= Work task =
Among the entries below, extract exactly the lines that run from the one with "You are a computer-use agent. 1391x710" through the one with "Task: Go back to Systém in the breadcrumb", both ends included.

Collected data
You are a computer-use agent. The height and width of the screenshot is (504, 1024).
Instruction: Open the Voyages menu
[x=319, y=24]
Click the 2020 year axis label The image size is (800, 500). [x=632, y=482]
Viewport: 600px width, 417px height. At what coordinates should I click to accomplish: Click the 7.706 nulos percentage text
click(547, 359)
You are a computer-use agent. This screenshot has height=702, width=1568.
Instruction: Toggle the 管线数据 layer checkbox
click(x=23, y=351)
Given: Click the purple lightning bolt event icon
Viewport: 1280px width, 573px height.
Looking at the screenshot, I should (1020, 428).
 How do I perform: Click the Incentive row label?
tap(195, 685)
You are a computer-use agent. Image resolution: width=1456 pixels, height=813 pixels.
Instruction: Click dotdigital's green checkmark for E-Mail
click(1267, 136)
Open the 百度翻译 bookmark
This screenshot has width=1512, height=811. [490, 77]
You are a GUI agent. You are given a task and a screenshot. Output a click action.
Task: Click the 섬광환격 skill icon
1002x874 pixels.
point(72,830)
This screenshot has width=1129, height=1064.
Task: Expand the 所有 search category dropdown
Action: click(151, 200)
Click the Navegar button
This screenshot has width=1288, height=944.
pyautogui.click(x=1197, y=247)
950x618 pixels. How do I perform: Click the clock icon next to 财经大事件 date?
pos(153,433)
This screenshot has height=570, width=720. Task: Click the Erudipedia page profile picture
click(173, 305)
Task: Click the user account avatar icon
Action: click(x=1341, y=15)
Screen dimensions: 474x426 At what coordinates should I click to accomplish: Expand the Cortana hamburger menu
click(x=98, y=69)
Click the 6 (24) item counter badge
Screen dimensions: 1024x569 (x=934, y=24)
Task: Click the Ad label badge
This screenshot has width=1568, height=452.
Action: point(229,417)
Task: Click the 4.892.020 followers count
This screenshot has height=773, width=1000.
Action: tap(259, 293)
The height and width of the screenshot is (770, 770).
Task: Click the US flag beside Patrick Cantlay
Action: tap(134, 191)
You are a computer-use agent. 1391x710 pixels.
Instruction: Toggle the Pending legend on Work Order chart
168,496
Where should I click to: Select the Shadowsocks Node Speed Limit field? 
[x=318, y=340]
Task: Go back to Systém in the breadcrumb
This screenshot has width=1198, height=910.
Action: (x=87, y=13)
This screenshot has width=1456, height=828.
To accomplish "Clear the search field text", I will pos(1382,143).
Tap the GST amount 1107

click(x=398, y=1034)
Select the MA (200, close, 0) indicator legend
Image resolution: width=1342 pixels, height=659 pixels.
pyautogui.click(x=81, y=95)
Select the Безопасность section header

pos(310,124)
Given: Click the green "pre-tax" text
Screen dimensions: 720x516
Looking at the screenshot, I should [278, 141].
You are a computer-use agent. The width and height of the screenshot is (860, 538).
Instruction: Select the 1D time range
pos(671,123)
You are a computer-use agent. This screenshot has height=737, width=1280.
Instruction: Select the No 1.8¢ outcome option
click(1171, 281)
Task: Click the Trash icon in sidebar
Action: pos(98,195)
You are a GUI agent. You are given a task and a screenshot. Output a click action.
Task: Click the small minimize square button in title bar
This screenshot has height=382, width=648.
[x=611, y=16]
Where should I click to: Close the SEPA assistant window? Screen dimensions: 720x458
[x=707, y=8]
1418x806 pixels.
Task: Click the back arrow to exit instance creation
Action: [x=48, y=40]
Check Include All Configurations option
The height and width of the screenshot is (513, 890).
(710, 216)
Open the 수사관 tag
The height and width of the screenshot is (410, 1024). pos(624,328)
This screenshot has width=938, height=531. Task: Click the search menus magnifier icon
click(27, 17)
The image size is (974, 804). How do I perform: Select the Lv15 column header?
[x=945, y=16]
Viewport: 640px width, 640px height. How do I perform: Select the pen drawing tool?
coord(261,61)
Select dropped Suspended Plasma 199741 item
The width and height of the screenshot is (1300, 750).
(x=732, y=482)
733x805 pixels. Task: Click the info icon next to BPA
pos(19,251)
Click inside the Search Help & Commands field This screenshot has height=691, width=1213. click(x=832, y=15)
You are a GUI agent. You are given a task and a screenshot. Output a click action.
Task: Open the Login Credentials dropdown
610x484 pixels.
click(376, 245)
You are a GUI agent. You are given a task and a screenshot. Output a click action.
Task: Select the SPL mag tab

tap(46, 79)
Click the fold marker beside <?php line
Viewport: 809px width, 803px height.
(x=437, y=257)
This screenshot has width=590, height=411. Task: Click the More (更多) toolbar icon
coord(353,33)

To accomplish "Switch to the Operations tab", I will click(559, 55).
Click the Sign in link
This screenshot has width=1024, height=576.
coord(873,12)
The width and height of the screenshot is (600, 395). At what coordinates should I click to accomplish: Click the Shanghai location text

= Solved problem =
You are a computer-use agent. 1391x710 pixels.
Instruction: Toggle the Pending legend on Work Order chart
168,496
Where should I click to: Select the Shadowsocks Node Speed Limit field? 
[x=318, y=340]
Task: Go back to Systém in the breadcrumb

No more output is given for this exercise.